## Exercise requirements
Extract the text of each entry below exactly, leaving every image behind.

[Stored records]

=-=-=-=-=

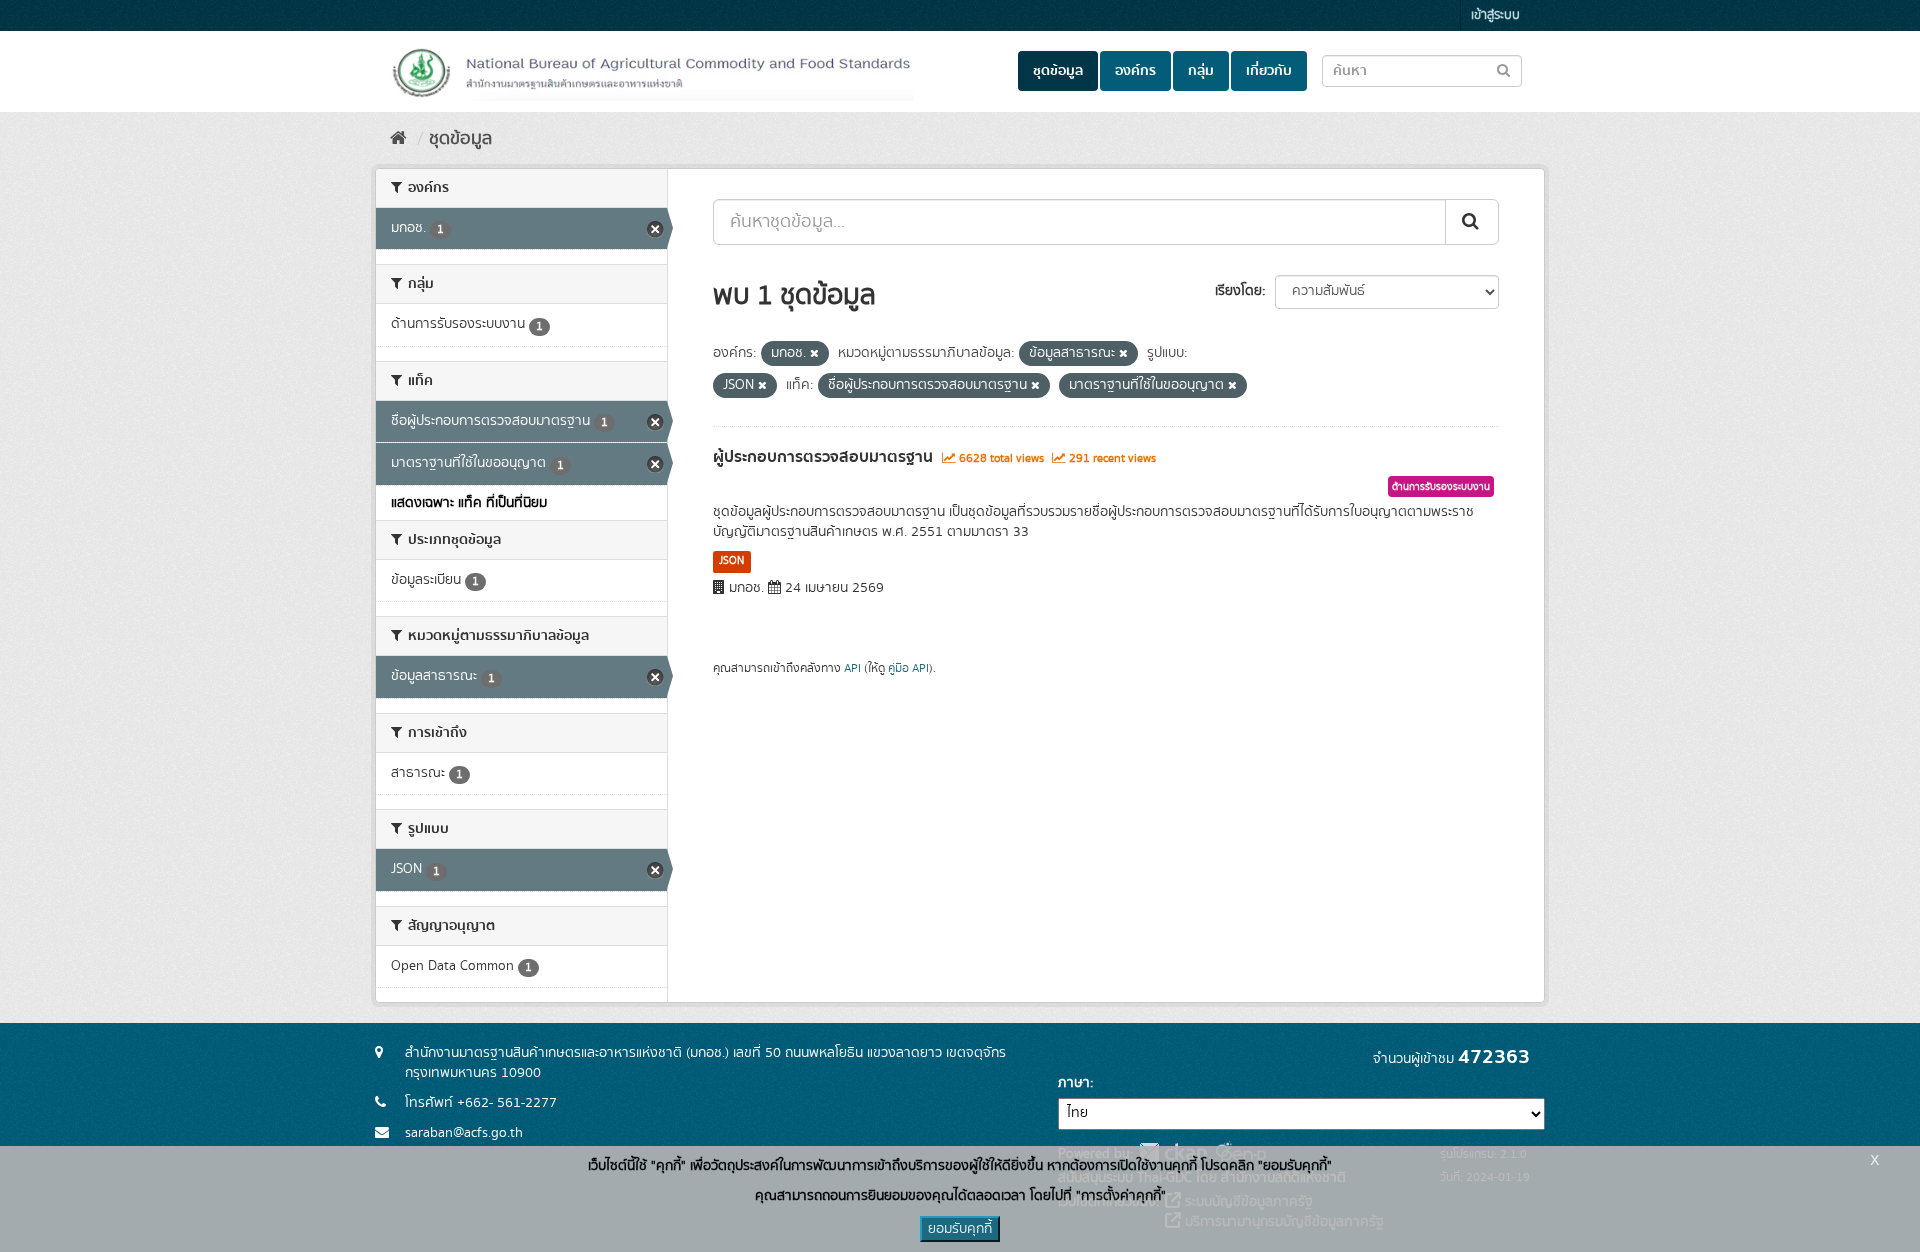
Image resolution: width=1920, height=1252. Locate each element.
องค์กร (1135, 71)
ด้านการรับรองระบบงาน (1441, 487)
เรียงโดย (1238, 291)
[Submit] (1472, 222)
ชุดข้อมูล (1058, 71)
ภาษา (1074, 1083)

=-=-=-=-=

## Result of the task
Image resolution: width=1920, height=1252. Locate each element.
องค์กร (1135, 71)
ด้านการรับรองระบบงาน (1441, 487)
เรียงโดย (1238, 291)
[Submit] (1472, 222)
ชุดข้อมูล (1058, 71)
ภาษา (1074, 1083)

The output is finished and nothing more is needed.